Stock photo of a red neon light against a whitewashed wall or ceiling. It's visually uncomfortable to look at.

Not Boredom

I originally wrote this post in 2019 for an old and now retired blog.

This afternoon is one of those afternoons. The cacophony created by the oven, washing machine, lawnmowers, birds, someone’s TV, dogs barking, planes overhead, neighbours talking, shouting, swearing, belching hurt my ears but my headphones feel too hot and tight. The light is both too bright and too dim; if I try to read a book then the words jump around; if I close my eyes geometric patterns swirl menacingly across my eyelids. Even writing this is tricky – every word looks like it should have a red wriggly line underneath it. My joints feel cold and greasy. My skin hot and gritty. I am hungry, nauseous and full all at once.
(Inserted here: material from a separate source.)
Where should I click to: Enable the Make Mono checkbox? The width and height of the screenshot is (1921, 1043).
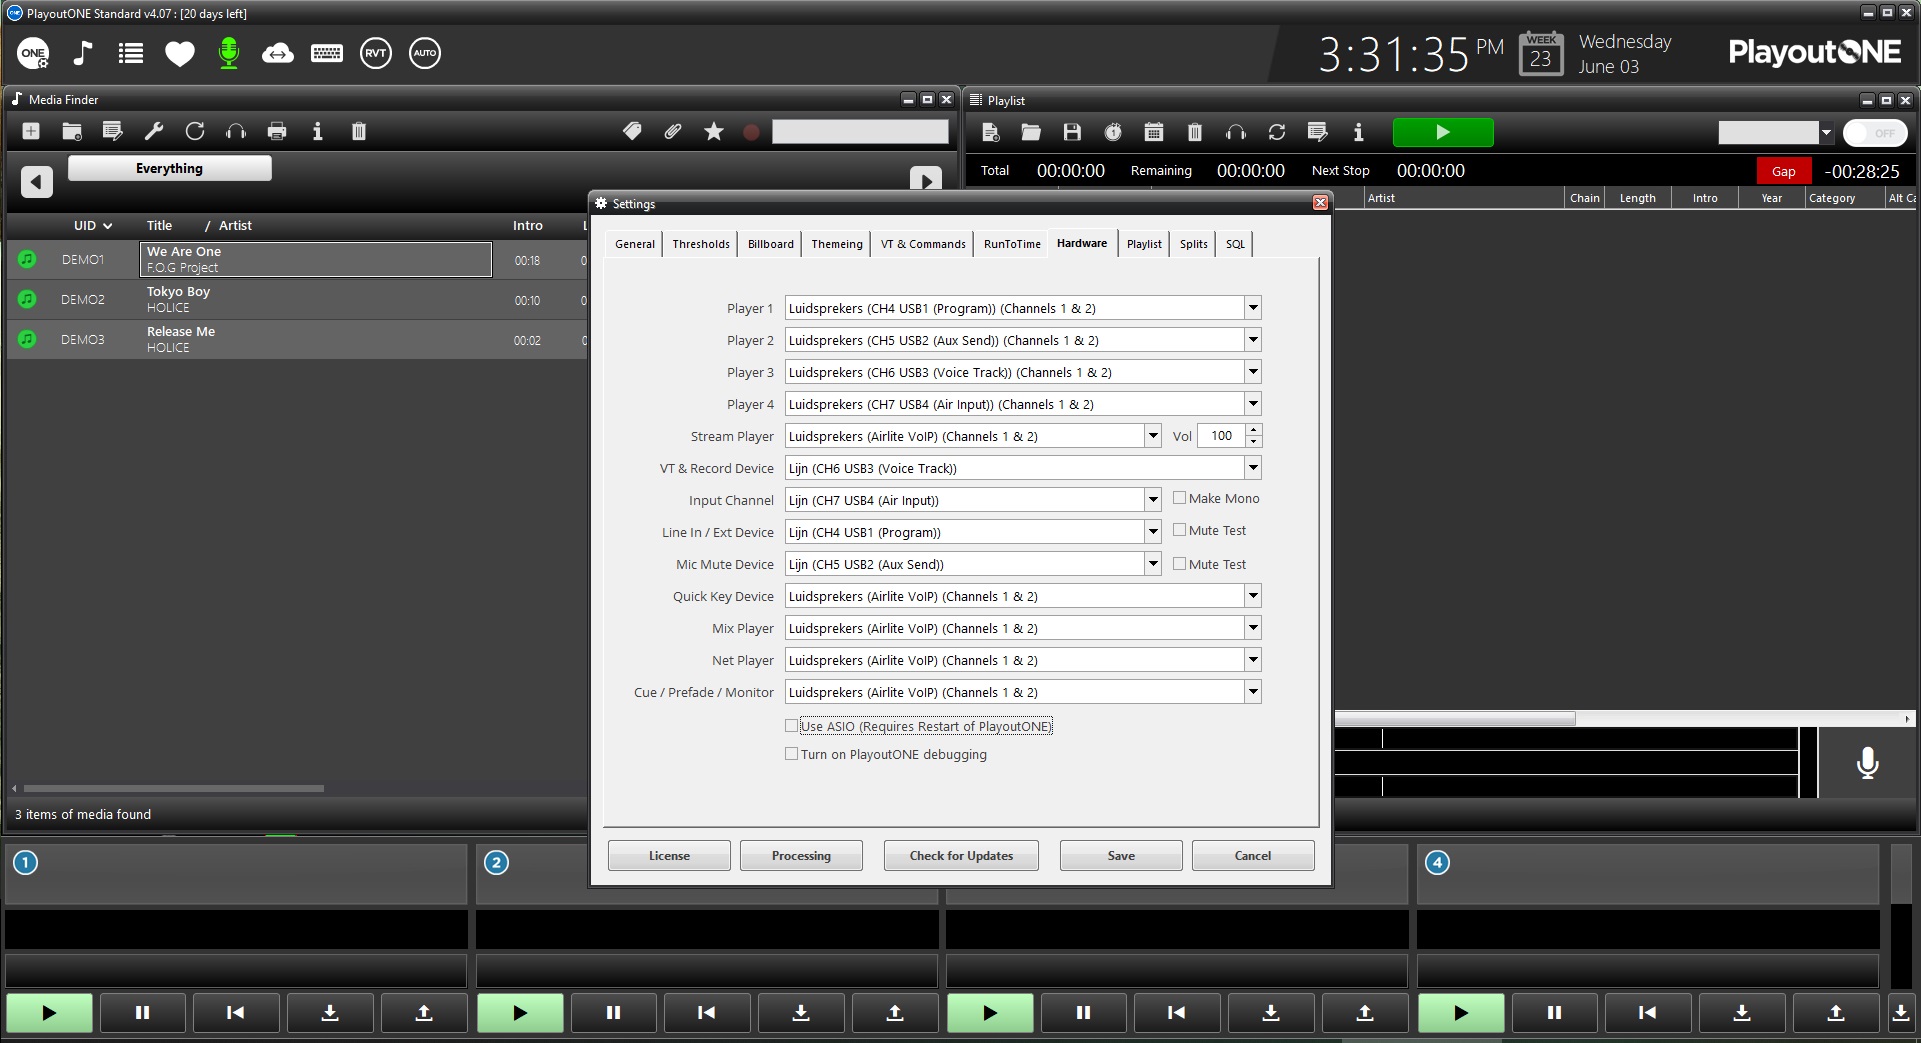point(1180,498)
My head feels stuck on at the wrong angle and no amount of clicking my neck and shoulders can put it back on right. I can’t settle to anything. Everything seems unsurmountable, urgent and worthless. I am tired. I am restless.

I don’t know what this is and why this happens.

When I was little and paced around not knowing what to do with myself I was told that this feeling was boredom and that “only boring people get bored.” I didn’t understand why feeling this way made me a boring person but accepted that it was a major failing on my part.

At school and university these days could be torture. Teachers at the front of the class swung in and out of visual and audio focus. Words on the blackboard and page vibrated and floated away. My wrists resisted writing.

I guess that at least I get to look at it objectively as an adult. This day will pass. Maybe tomorrow I will know what it is that I want to eat, read, wear and do. Perhaps my bones will feel like they are in the right place, and my skin will fit. Hopefully sounds will make sense and I will be able to process the contrast in shapes, shades and hues. For now I will drink plenty of water, walk barefoot in the garden and appreciate that my husband and daughters understand that today I can’t make words come out right and that I am doing the best I can.